Dataset extract start
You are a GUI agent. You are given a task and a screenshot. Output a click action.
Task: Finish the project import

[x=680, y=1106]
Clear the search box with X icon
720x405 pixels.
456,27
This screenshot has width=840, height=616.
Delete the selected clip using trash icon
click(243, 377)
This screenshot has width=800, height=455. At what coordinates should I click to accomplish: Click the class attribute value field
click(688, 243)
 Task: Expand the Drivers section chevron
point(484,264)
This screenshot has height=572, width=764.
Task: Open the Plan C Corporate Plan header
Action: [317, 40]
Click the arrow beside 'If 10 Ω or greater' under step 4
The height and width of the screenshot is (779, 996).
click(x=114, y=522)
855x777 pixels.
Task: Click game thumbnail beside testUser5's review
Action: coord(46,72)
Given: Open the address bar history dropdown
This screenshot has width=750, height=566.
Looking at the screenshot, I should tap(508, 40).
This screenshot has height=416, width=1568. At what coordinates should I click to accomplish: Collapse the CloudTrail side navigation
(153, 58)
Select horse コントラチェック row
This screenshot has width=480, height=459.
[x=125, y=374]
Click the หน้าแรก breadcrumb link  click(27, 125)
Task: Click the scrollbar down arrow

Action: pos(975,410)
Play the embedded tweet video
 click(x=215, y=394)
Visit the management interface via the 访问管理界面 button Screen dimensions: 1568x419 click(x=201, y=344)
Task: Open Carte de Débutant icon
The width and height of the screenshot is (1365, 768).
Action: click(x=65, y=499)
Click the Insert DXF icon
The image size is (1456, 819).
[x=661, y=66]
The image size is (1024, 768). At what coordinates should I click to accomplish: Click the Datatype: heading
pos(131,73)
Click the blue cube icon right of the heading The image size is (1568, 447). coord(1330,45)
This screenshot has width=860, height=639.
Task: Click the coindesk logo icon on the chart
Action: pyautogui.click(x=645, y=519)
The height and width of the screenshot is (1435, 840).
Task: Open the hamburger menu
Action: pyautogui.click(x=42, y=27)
Dataset extract end
Problem
Reproduce the rows above verbatim.

Solution below
You are a GUI agent. You are given a task and a screenshot. Output a click action.
Task: Finish the project import

[x=680, y=1106]
Clear the search box with X icon
720x405 pixels.
456,27
This screenshot has width=840, height=616.
Delete the selected clip using trash icon
click(243, 377)
This screenshot has width=800, height=455. At what coordinates should I click to accomplish: Click the class attribute value field
click(688, 243)
 Task: Expand the Drivers section chevron
point(484,264)
This screenshot has height=572, width=764.
Task: Open the Plan C Corporate Plan header
Action: [317, 40]
Click the arrow beside 'If 10 Ω or greater' under step 4
The height and width of the screenshot is (779, 996).
click(x=114, y=522)
855x777 pixels.
Task: Click game thumbnail beside testUser5's review
Action: coord(46,72)
Given: Open the address bar history dropdown
This screenshot has width=750, height=566.
Looking at the screenshot, I should tap(508, 40).
This screenshot has height=416, width=1568. At what coordinates should I click to accomplish: Collapse the CloudTrail side navigation
(153, 58)
Select horse コントラチェック row
This screenshot has width=480, height=459.
[x=125, y=374]
Click the หน้าแรก breadcrumb link  click(27, 125)
Task: Click the scrollbar down arrow

Action: pos(975,410)
Play the embedded tweet video
 click(x=215, y=394)
Visit the management interface via the 访问管理界面 button Screen dimensions: 1568x419 click(x=201, y=344)
Task: Open Carte de Débutant icon
The width and height of the screenshot is (1365, 768).
Action: click(x=65, y=499)
Click the Insert DXF icon
The image size is (1456, 819).
[x=661, y=66]
The image size is (1024, 768). At what coordinates should I click to accomplish: Click the Datatype: heading
pos(131,73)
Click the blue cube icon right of the heading The image size is (1568, 447). coord(1330,45)
This screenshot has width=860, height=639.
Task: Click the coindesk logo icon on the chart
Action: pyautogui.click(x=645, y=519)
The height and width of the screenshot is (1435, 840).
Task: Open the hamburger menu
Action: pyautogui.click(x=42, y=27)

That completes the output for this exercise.